Bella is gone for Thanksgiving and I am barley hanging on.
Kenny and I have been going back and forth through e-mails about this weeks schedule, all week. He should have Bella overnight and during the day tomorrow for Thanksgiving, but he said he will not be returning her until Sunday.
Oh it hurts! I miss her so much. She cried all the way to Kenny's. She said she never she tells him she misses me and wants to go home that he just says matter of factly "This is your home, I'm your daddy I love you and we need to spend time together".
She sent me 2 sweet text messages tonight but must have found out because he took the phone away. I bet she is so sad, which breaks my heart. He's trying t force this relationship on her and he's pushing too hard.

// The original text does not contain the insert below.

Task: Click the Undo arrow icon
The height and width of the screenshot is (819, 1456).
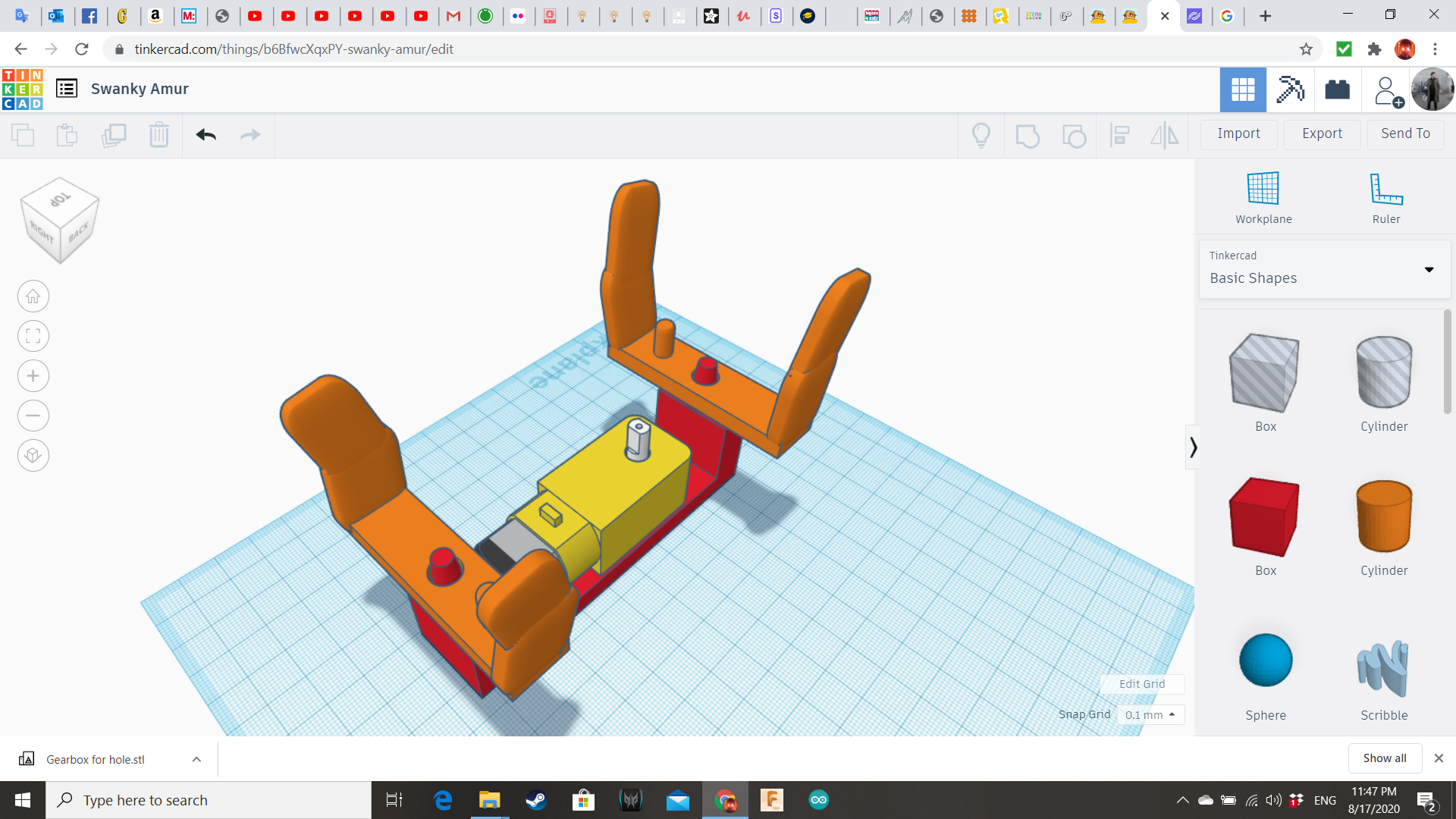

At least she still has the journal hopefully he doesn't find it. It's the only way she has to communicate with me. But I have made copies for Rob, even if he does find it.
I miss her so much and so do the girls. This is going to be so hard on her. 4 nights and 5 days is too much especially since we are supost to be following what the commissioner said has happened in the last 7 years. So I guess I just pray like crazy that she's safe and then we file a motion that he was in contempt next week.
She's an amazing little girl and I know Heavenly Father and angles on the other side are watching out for her and taking care of her. She has so much ahead of her and Kenny is only hurting himself in the long run.